Cabelo: "Ovo Bomba" (2018)
Com curadoria de Catarina Duncan, está em cartaz na Galeria Leme a exposição coletiva “⦿“. São apresentadas obras de 17 artistas nacionais e internacionais, escolhidas após uma pesquisa em torno do uso de símbolos como ferramentas de linguagem.

A ideia foi construir um campo imaginário onde símbolos se sobrepõem à palavra escrita para comunicar tanto questões políticas quanto as relações entre o ser humano, o oculto e o desconhecido. "O título da exposição “⦿” remete ao símbolo utilizado para identificar o Sol, que em muitas culturas é compreendido como o indefinível ou a manifestação do divino. Seu simbolismo é tão diversificado quanto as contradições de interpretação do Sol – fonte de luz que além de vivificar, torna as coisas perceptíveis, contendo sempre algo que não pode ser explicado pelas vias da razão. “⦿” é também um círculo e um ponto, com propriedades simbólicas de perfeição, homogeneidade e indivisibilidade, posto que não tem começo e nem fim, o que o aproxima do conceito de tempo circular", explica o texto de apresentação da galeria.
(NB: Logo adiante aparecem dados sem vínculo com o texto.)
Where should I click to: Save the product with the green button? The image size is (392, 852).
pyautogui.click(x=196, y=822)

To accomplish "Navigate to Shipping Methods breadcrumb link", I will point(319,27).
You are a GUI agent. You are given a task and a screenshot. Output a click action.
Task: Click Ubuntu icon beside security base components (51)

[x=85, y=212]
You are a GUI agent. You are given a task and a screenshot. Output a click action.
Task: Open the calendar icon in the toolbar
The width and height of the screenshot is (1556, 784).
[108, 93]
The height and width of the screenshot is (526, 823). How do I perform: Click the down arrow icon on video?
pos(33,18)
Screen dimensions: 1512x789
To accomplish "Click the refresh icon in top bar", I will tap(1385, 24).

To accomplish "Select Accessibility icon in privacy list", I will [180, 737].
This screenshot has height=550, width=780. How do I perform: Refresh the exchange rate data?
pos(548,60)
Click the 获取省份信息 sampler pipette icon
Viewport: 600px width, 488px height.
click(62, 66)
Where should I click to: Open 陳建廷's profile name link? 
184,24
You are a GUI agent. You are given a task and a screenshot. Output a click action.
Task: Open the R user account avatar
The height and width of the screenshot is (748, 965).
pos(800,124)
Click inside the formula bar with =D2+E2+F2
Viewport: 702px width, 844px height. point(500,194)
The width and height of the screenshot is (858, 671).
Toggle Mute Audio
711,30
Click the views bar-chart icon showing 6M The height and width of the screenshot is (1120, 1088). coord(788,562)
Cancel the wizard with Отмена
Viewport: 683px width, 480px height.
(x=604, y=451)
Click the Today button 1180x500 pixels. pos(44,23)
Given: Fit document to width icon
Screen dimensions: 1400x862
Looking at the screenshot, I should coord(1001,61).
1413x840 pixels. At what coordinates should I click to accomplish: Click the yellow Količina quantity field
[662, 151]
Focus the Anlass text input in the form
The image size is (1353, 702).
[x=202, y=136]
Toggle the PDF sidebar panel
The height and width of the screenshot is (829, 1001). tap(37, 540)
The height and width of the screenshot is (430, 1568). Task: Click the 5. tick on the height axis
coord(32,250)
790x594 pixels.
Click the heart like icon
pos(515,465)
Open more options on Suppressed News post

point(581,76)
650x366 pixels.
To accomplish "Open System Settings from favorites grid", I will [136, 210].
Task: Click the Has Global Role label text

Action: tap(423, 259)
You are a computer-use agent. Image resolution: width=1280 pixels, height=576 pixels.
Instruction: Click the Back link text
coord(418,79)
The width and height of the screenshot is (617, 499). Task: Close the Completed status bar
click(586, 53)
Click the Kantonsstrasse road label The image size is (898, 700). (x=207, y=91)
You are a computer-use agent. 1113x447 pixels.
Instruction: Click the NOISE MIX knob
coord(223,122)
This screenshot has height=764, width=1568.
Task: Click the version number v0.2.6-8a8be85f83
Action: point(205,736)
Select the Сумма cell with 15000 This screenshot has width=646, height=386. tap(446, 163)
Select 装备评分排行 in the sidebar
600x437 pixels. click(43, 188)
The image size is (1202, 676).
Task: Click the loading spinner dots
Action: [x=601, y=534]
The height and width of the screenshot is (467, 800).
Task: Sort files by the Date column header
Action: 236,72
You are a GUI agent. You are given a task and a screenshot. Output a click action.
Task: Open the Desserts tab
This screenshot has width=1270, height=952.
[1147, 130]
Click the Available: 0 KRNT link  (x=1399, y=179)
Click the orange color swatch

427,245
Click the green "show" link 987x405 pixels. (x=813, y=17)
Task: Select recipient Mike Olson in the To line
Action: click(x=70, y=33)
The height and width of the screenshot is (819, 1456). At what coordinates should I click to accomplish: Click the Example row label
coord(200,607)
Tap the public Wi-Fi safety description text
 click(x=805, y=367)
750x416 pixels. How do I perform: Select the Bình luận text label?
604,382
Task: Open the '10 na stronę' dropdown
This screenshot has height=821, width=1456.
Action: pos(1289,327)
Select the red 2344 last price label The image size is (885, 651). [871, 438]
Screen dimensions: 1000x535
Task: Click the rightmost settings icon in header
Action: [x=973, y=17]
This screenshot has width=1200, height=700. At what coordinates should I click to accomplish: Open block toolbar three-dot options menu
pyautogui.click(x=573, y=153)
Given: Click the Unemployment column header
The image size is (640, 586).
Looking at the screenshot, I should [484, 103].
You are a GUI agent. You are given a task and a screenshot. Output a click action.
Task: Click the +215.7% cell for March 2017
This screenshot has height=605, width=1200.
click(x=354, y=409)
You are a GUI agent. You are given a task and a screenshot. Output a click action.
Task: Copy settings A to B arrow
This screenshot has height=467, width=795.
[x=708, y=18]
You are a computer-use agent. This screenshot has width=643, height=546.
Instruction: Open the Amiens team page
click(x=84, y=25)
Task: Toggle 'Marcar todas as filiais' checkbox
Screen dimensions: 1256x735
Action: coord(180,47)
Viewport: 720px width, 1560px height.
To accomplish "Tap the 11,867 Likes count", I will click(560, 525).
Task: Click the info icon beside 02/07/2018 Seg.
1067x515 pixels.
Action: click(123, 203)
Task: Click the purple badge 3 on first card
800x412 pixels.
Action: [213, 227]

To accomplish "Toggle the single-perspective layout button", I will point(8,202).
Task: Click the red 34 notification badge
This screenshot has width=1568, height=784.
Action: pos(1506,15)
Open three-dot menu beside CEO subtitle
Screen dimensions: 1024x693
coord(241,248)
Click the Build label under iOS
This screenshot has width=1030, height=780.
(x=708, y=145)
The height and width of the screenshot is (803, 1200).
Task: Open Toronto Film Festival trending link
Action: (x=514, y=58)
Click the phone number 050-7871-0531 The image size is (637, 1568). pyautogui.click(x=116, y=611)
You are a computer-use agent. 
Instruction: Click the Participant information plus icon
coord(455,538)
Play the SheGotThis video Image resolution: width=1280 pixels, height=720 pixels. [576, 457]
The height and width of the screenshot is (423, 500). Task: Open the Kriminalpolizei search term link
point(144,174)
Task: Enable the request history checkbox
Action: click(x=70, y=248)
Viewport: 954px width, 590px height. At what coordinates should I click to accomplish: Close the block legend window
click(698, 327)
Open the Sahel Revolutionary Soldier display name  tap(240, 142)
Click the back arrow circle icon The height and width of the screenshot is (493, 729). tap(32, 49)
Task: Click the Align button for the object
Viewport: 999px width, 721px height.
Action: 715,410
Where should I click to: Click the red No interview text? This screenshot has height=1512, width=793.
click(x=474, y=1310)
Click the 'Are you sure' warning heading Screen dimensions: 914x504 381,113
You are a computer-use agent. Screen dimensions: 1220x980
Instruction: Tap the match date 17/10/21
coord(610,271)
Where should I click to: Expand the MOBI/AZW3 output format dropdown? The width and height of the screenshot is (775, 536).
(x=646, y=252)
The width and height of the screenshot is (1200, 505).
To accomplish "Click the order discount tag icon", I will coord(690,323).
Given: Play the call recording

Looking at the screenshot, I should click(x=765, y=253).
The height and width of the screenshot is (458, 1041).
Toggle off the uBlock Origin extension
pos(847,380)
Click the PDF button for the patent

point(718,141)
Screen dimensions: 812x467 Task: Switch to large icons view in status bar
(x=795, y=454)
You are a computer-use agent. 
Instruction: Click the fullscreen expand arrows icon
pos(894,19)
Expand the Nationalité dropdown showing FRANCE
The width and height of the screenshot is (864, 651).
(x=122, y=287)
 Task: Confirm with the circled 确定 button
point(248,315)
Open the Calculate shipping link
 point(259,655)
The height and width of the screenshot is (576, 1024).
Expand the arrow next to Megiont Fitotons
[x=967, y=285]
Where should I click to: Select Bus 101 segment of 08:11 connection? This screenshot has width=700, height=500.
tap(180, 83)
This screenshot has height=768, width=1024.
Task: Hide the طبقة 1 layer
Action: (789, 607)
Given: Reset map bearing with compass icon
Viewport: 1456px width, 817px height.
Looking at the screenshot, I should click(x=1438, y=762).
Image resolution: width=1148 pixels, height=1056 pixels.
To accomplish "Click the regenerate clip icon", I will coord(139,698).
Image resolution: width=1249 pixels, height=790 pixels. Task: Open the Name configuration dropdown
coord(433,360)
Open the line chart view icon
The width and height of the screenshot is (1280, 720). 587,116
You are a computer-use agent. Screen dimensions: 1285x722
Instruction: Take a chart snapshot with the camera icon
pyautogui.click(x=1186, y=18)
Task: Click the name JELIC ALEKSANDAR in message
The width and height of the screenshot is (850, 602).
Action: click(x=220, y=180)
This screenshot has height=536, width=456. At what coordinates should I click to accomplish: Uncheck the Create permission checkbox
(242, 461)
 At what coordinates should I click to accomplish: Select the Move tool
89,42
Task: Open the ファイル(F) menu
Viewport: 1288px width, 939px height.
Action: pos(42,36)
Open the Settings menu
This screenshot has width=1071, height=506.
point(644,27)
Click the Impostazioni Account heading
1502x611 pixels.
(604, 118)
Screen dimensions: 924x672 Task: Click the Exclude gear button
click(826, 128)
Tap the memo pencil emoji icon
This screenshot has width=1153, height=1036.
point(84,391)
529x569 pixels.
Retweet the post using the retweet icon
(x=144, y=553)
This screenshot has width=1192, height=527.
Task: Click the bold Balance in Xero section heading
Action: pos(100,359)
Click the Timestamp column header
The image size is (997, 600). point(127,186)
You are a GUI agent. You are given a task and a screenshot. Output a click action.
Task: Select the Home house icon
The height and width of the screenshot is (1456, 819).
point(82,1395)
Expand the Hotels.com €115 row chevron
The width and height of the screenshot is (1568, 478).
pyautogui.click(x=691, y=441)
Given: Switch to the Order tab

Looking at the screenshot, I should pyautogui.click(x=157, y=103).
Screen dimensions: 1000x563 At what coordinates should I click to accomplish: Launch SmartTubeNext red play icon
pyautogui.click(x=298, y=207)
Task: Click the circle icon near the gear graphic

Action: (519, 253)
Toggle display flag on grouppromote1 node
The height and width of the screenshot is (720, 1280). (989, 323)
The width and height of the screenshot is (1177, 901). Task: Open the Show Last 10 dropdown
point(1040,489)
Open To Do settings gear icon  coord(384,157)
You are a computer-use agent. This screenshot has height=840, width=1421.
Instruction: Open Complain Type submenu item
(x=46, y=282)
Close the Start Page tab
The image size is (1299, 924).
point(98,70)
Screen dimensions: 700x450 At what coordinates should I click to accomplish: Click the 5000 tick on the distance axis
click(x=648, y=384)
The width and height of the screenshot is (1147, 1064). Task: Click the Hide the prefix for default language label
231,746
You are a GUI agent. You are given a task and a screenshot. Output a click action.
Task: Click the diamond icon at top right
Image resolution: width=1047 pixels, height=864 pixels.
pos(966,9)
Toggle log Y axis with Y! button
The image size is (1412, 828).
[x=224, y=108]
Aline Motta: "Corpo Celeste" (2018)
A expografia foi pensada a partir da ideia de uma relação entre dois mundos, físico e espiritual, tendo como referência duas obras: "Ovo Bomba" (2018) do artista Cabelo, e "Corpo Celeste" (2018), da artista Aline Motta. A primeira é um ovo oco vermelho pintado com símbolos, como uma serpente preta, tendo em seus hemisférios escritas as palavras Yorubá ‘Ayê’ (mundo físico) e ‘Orum’ (mundo espiritual).


A segunda é pensada a partir do cosmograma Bakongo, referência ancestral da cultura Kongo do Oeste Africano. A obra, impressão sobre tecido, expõe também a relação entre ‘Nseke’ (mundo físico) e ‘Mpemba’ (mundo espiritual).

Abdias Nascimento: "Quilombismo (Exu e Ogum)" (1980)
Muito importante dizer que uma das principais fontes de pesquisa para a exposição foi a obra do artista plástico e ativista Abdias Nascimento, presente com a obra "Quilombismo (Exu e Ogum)" (1980), pintura cujo fundo é dividido em verde e vermelho, as mesmas da bandeira pan-africanista, ícone do movimento intelectual que reforça os laços de todos os povos da Diáspora Africana. Sobreposto a essas cores estão os instrumentos dos orixás Exu e Ogum, unindo os princípios da comunicação, da contradição e da dialética (Exu) com os da inovação tecnológica e dos compromissos de luta (Ogum).

"As obras escolhidas são atravessadas por dimensões alegóricas, míticas, intuitivas e políticas e se utilizam de símbolos para emanar novas ideias e propostas de existência e relação. A prevalência do símbolo sobre a palavra é uma proposta de alternância de poder, para que novas ferramentas de luta e comunicação possam ser desenvolvidas em um mundo onde a escuta se faz cada vez mais escassa."

Mais uma das exposições que reafirmam o desejo da galeria de investir na diversidade e fugir do óbvio. Motivo pelo qual, inclusive, é uma das minhas galerias favoritas. Além do prédio, construção de Paulo Mendes da Rocha, que é espetacular.